Northern Long-eared Bat Ruling Goes into Effect

The final 4(d) rule goes into effect February, 16. More information is available here. The US Fish & Wildlife Service (FWS) released the much-anticipated final 4(d) rule for the northern long-eared bat (NLEB) last month. The final rule has streamlined, changed, or even removed several provisions that were concerning to the broader forestry community. 

The positives:
  • The prohibition against cutting around known maternity roost trees during the pup season (June 1 - July 31) has been reduced from a 0.25 mile radius to a 150 ft. radius. 
  • The language about avoiding clearcuts and other similar harvest methods (e.g., seed tree, shelterwood, and coppice) around known roost trees has been removed. 
  • The provision stating that "the conversion of mature hardwood, or mixed, forest into intensively managed monoculture pine plantation stands, or non-forested landscape, is not exempted" has been removed. 
  • The final rule more clearly articulates how private landowners can meet due diligence requirements, and emphasizes that they are not required to conduct surveys on their lands if no data is available.
Thanks to hard work by FWS staff and information from Society of American Foresters, its members, and other forestry organizations, this final rule better reflects that white-nose syndrome is the overwhelming threat, highlights the potential benefits of forest management activities including prescribed fire, and seeks to implement more focused protections than previous iterations of the rule. 

Remaining concerns:
  • The prohibition against year-round harvesting for trees within a 0.25 mile radius of a "known, occupied hibernacula" has been changed to "known hibernacula." According to the FWS, this was an intentional change designed to protect any hibernacula where the NLEB has been observed at least once.

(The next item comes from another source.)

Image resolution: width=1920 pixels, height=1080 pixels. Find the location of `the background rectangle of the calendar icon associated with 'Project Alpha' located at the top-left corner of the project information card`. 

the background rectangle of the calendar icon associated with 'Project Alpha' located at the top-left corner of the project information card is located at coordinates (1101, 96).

The FWS did clarify that short-term sites are not considered hibernacula nor are sites that are no longer suitable as hibernacula. 
  • Although scientists are working hard on solutions, white-nose syndrome continues to spread and affect bat populations. If populations continue to decline, FWS may be forced to consider upgrading the listing to "endangered," which would void all 4(d) exemptions. Another comment period would precede any status change.

Implementation of the interim rule suffered from inconsistencies in communications and expectations across the various FWS offices. We are hopeful that coordination and consistency will be improved with the final rule, but with such a broad habitat range there are bound to be some hurdles. 

Society of American Foresters, Issues and Advocacy Now, February 2016.